There are only two classes of men in the world. They are the godly (the blessed) and the ungodly (the cursed). This psalm speaks of the godly in the first half of the psalm then speaks of the ungodly in the last half of the psalm. The contrast in the two classes is very great and will be great throughout eternity.
"The ungodly are not so; but are like the chaff which the wind driveth away" (Psalm 1:4). The description of the ungodly is certainly different than the description of the godly.
• The comparison of his value. "Like the chaff which the wind driveth away." The blessed/godly were compared to a healthy tree but the ungodly are compared to chaff. First, the inferiority of chaff. "Like the chaff." Chaff is useless. It bears no helpful fruit. It is separated from grain because it has no nourishing value. The godly may be high up in the world, but they are useless for God and eternity. Second, the instability of chaff. "Wind driveth away." Chaff is unstable; it does not abide firmly anywhere. The slightest wind drives it where it will.
• The cause of his value. "Not so." The reason they are of no value is because they do not have any valuable characteristics like the godly. The wicked may be powerful, but he is valueless because of his decrepit character. The least saint is more valuable to society than the highest worldling.
The verdict for the ungodly is devastating. The verdict is bad and condemning.
• The prospect in the verdict. "The ungodly shall not stand in the judgment" (Psalm 1:5). The ungodly will never win in the court of heaven. The ungodly is doomed. He may stand tall in the world, but in eternity, he will wilt in the Divine court.
• The prohibiting in the verdict. "Nor sinners in the congregation of the righteous" (Psalm 1:5). The sinner will not be in the congregation of the godly in heaven. Sinners are prohibited from this congregation but will be in the congregation of the condemned.
• The perishing in the verdict. "The way of the ungodly shall perish" (Psalm 1:6).

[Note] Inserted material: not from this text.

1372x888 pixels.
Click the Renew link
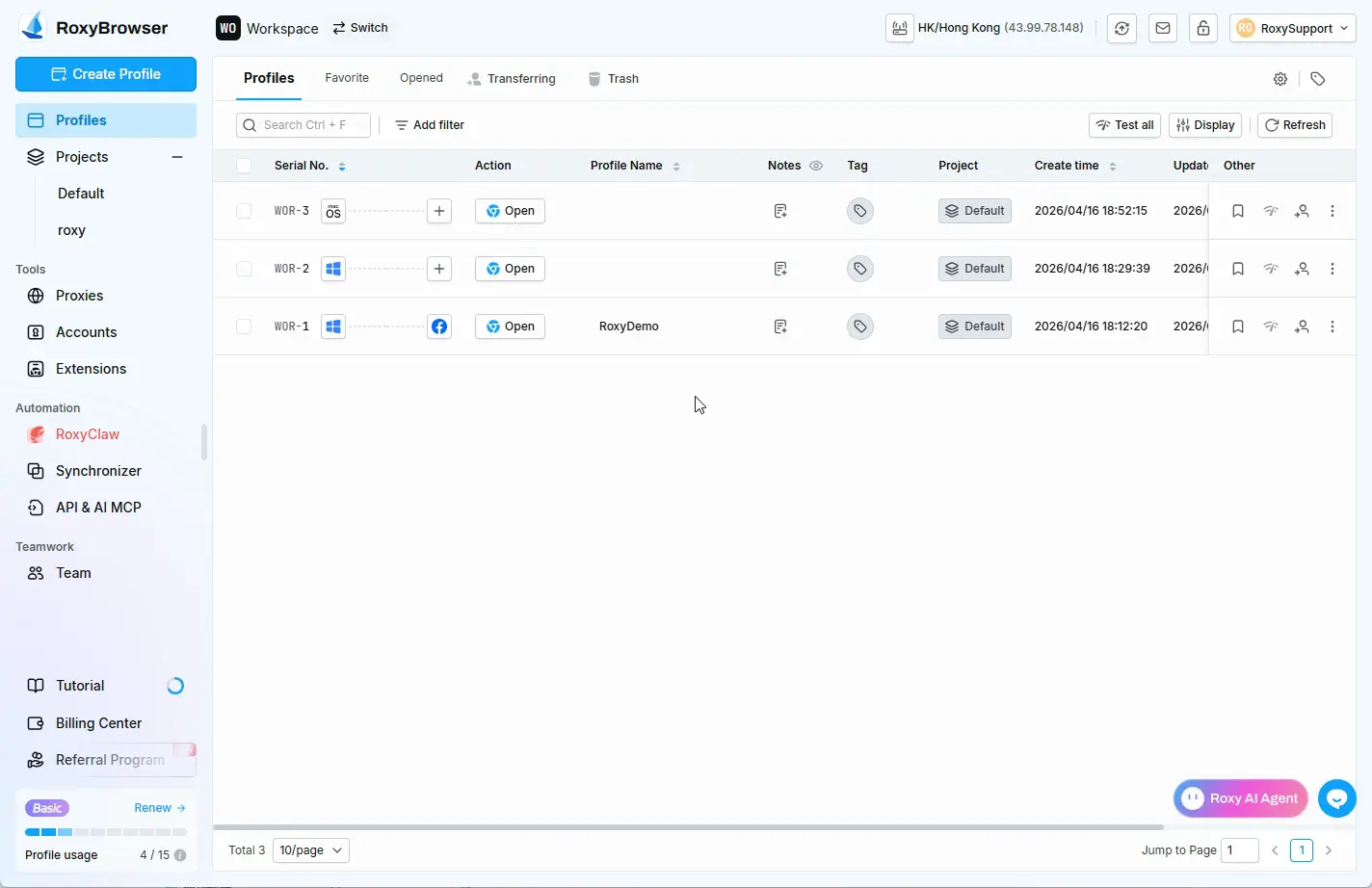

This sums up the judgment upon the ungodly. They will perish for all eternity. Their eternal future is one of ruin. They may laugh their way through this life, but eternal ruin is no picnic. Thousands every day are perishing without Christ because they have chosen to walk the path of the ungodly. It will be a terrible jolt to come to their senses in hell and realize they are ruined for eternity.